Es lasse sich keiner vom biederen Jacket und Krawatte am Rednerpult täuschen und der AfD glauben, sie wüssten nicht was ihre Worte anrichten, die AfD wüsste nicht was ihre Haltung zerstört, die AfD hätte nicht gewusst, was ihre Gäste tun. Es ist die gleiche Heuchelei wie der Gruppe im Evangelium, die sich vor Christus den Richter hinstellt und mit Unschuldsmiene fragt: Wann haben wir dich gesehen und hätten dir nicht geholfen? Es sind Heuchler und Christus entlarvt sie: Ihr habt mich gesehen, Ihr wusstet dass ich nackt, hungrig, krank und gefangen bin, aber ihr habt eurem Herzen untersagt gut zu sein.
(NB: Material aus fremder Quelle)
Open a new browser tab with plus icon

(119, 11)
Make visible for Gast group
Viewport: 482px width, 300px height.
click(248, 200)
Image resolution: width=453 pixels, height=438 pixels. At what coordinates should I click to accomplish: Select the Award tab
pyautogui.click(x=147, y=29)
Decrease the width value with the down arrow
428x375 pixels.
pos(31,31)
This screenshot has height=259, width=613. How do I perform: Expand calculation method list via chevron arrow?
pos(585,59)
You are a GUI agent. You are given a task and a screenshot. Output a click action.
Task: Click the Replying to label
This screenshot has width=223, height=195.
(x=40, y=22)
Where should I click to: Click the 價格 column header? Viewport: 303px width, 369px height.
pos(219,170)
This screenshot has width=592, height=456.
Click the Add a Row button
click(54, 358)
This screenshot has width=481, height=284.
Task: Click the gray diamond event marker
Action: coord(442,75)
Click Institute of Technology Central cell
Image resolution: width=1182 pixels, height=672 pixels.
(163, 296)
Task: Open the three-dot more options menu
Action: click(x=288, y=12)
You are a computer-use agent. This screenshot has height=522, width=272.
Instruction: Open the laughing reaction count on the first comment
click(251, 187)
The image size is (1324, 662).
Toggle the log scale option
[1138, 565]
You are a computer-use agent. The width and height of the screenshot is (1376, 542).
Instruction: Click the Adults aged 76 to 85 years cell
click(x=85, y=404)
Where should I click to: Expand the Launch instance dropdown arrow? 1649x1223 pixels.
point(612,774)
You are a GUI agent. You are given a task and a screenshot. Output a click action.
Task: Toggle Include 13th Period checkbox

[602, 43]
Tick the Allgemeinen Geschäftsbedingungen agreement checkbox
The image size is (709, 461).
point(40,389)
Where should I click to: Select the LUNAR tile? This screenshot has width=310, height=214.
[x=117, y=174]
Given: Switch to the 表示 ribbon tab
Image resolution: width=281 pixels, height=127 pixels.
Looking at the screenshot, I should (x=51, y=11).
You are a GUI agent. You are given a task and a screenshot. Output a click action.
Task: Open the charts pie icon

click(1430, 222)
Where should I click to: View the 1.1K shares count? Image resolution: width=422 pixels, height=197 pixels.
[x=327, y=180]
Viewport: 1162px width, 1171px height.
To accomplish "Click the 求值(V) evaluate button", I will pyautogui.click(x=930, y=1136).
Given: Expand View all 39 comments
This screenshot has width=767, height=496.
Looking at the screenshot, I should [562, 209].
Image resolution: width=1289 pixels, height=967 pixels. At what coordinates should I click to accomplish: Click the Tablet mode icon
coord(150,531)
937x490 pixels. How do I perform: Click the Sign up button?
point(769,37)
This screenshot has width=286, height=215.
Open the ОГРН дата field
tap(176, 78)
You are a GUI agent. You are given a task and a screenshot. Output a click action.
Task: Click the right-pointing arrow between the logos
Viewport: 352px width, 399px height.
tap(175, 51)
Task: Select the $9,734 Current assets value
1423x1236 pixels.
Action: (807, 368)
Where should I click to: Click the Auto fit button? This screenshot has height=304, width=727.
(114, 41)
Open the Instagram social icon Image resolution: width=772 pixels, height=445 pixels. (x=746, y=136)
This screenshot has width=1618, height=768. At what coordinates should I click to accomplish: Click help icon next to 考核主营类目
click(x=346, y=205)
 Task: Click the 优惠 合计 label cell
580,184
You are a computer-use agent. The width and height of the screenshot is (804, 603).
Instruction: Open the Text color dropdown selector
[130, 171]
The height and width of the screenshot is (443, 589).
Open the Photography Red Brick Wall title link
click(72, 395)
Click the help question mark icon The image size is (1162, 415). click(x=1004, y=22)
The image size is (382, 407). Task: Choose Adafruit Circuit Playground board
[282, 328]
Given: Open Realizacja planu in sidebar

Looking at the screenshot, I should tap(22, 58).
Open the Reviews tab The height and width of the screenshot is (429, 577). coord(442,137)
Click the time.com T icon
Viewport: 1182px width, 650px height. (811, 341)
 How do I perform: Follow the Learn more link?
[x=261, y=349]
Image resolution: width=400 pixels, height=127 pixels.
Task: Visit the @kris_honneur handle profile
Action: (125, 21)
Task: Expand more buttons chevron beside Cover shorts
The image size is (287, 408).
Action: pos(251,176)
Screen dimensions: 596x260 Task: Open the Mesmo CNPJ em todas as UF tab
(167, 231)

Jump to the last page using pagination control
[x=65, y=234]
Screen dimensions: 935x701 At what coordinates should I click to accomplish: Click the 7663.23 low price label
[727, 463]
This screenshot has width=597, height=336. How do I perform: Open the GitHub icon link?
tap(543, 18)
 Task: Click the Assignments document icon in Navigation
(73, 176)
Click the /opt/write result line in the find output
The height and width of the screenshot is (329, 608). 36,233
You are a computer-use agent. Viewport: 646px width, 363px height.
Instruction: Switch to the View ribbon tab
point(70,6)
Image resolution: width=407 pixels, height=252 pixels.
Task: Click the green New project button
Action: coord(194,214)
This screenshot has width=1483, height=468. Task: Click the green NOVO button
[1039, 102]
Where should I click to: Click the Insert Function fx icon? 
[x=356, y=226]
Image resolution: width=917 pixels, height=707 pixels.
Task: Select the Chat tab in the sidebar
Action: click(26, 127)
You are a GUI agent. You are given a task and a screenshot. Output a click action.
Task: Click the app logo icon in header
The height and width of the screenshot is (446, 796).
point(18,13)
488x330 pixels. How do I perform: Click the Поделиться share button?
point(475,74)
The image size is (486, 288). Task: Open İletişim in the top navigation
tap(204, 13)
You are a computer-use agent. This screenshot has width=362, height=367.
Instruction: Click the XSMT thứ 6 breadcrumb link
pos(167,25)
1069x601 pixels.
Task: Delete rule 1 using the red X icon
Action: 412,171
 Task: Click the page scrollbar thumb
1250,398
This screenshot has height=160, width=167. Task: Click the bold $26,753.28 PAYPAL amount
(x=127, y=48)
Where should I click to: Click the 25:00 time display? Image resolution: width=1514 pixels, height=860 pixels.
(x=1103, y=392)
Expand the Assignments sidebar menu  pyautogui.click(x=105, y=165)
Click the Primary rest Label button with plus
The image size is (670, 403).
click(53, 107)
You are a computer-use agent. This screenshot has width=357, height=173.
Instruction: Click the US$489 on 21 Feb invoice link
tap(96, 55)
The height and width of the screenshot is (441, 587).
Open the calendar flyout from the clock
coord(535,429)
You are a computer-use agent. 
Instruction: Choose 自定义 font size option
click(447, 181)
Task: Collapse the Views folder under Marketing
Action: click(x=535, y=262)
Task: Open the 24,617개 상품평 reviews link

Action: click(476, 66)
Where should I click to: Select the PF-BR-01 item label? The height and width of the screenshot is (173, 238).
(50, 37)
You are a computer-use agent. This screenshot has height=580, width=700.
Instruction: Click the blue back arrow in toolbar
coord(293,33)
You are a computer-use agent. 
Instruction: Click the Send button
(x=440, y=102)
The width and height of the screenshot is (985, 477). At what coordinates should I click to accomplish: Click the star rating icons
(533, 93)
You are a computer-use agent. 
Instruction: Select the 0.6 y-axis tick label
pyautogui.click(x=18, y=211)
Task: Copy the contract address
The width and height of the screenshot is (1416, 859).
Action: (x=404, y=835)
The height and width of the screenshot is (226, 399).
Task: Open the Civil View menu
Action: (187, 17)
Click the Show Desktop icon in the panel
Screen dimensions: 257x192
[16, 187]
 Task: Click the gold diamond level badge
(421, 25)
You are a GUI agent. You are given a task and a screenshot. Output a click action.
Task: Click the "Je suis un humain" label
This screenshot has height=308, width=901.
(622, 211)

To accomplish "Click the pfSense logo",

Es ist jetzt 75 Jahre her, dass in Nürnberg Gericht gehalten wurde. Der letzte der Chefankläger, der noch lebt, erzählt, dass er bewusst unter den vielen Beschuldigten, die ausgesucht habe, die gebildet waren. Akademiker. Bürger mit angesehenen Berufen. Sie alle haben spätestens seit 1933 alles dafür getan, um ihr Herz zu missbilden. Es sollte nicht mehr sprechen, sich nicht mehr durchsetzen. Keiner von ihnen hat bereut. Alle haben gesagt: ich konnte nichts dafür. So waren die Gesetze. Die Befehle. Ich hatte keine Ahnung.

Es ist wieder möglich geworden zu heucheln. Sich hinzustellen und zu sagen: ich habe es nicht gewusst, ich habe es nicht gesehen, ich hätte es natürlich sonst niemals zugelassen.

Ein Herz, das die Liebe und die Sehnsucht kennt, ein Herz das für Christus schlägt, darf sich mit diesen Heuchlern nicht gemein machen, ihnen niemals die eigene Stimme überlassen, weil sie das Herz missbilden. Amen.